FORT SILL, Okla. -- The Secretary of the Army recently issued a new directive authorizing select individuals to apply for early retirement. This authorization is called Temporary Early Retirement Authority (TERA).

This is the not the first time the Army has enacted such a plan to reduce its numbers. If you are one of the Soldiers eligible to use this program, then you may be somewhat familiar with the Army's history of providing early retirement incentives.

Congress created the TERA program in 1993, just a couple years following Operation Desert Storm, to reduce service member manpower. This effort simultaneously gave those service members who were close to retirement the opportunity to retain the retirement benefits they had spent almost 20 years working for. That Army directive remained valid from 1993 until 2001.

Fast forward 11 years and two combat operations later and we now see a similar scenario launching the return of the TERA with the release of Army Directive 2012-25

You may be asking "Who is eligible for early retirement?" Noncommissioned officers denied continued service as a result of the Qualitative Service Program (due to being over strength or promotion stagnation) who are serving on active duty and who have completed 15, but less than 20 years of active service are eligible to apply for the TERA program. Additionally, officers and warrant officers placed at-risk for continued service by virtue of non-selection for advancement by promotion selection boards (passed up twice for selection to the next higher rank), who are serving on active duty, and have completed 15, but less than 20 years of active service are also eligible.

..............................

* REQUIREMENT 1: Duplicate the passage of the TERA article from "This is the" to "1993 until 2001.".
* REQUIREMENT 2: According to the TERA article, which Army directive marked the program's return?

Collected data:
..............................

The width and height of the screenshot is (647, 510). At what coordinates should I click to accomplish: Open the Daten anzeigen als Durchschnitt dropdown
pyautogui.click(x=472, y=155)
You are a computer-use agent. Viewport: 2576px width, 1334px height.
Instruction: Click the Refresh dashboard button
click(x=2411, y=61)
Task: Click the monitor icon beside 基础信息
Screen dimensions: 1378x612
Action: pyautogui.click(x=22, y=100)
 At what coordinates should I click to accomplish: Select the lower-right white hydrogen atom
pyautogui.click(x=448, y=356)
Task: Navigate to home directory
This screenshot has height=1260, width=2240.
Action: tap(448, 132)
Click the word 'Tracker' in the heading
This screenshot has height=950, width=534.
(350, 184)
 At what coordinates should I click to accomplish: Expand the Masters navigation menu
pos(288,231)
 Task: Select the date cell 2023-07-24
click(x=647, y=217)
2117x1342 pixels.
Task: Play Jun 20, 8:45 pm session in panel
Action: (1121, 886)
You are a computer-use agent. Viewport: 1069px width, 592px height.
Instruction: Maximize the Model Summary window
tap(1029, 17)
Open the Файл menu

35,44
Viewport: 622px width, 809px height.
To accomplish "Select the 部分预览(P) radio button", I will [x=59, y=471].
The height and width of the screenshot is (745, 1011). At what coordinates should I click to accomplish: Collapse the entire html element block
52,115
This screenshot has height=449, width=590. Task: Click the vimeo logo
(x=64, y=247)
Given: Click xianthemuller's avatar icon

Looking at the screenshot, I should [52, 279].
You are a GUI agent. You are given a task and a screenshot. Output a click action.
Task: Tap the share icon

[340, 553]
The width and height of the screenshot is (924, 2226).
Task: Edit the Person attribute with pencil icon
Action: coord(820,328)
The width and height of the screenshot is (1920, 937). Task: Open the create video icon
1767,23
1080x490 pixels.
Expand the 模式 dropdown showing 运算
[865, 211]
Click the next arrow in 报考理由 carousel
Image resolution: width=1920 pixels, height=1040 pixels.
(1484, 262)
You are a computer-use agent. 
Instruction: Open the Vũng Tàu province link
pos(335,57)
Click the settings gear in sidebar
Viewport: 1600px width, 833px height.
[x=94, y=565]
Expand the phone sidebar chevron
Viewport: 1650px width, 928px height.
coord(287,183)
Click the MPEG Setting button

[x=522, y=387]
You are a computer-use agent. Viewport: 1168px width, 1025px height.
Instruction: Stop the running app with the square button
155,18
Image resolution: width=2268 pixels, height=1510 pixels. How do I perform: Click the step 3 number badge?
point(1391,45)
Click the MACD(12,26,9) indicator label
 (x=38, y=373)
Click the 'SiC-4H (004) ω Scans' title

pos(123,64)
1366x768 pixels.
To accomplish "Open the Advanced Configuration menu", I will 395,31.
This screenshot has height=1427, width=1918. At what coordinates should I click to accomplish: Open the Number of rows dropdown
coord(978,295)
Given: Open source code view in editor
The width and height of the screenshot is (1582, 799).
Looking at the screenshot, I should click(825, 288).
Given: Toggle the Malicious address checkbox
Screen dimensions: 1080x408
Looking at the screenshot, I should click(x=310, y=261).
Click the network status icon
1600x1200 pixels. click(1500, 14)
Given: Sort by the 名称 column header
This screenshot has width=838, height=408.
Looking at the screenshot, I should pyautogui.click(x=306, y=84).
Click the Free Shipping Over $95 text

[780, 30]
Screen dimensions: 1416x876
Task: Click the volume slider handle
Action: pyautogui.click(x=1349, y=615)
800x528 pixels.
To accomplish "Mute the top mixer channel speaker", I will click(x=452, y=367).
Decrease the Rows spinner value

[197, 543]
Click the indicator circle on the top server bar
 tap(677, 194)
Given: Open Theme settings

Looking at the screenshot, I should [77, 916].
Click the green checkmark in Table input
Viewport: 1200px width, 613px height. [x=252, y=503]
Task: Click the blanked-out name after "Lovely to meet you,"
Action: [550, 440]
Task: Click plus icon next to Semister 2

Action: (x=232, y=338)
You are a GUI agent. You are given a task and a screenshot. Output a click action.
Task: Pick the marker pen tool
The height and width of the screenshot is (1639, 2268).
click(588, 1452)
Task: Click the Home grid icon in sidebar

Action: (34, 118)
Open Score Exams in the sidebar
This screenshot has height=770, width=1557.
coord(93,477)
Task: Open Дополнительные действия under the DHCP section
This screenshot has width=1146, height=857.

..............................

* SOLUTION 1:
This is the not the first time the Army has enacted such a plan to reduce its numbers. If you are one of the Soldiers eligible to use this program, then you may be somewhat familiar with the Army's history of providing early retirement incentives.

Congress created the TERA program in 1993, just a couple years following Operation Desert Storm, to reduce service member manpower. This effort simultaneously gave those service members who were close to retirement the opportunity to retain the retirement benefits they had spent almost 20 years working for. That Army directive remained valid from 1993 until 2001.

* SOLUTION 2: Army Directive 2012-25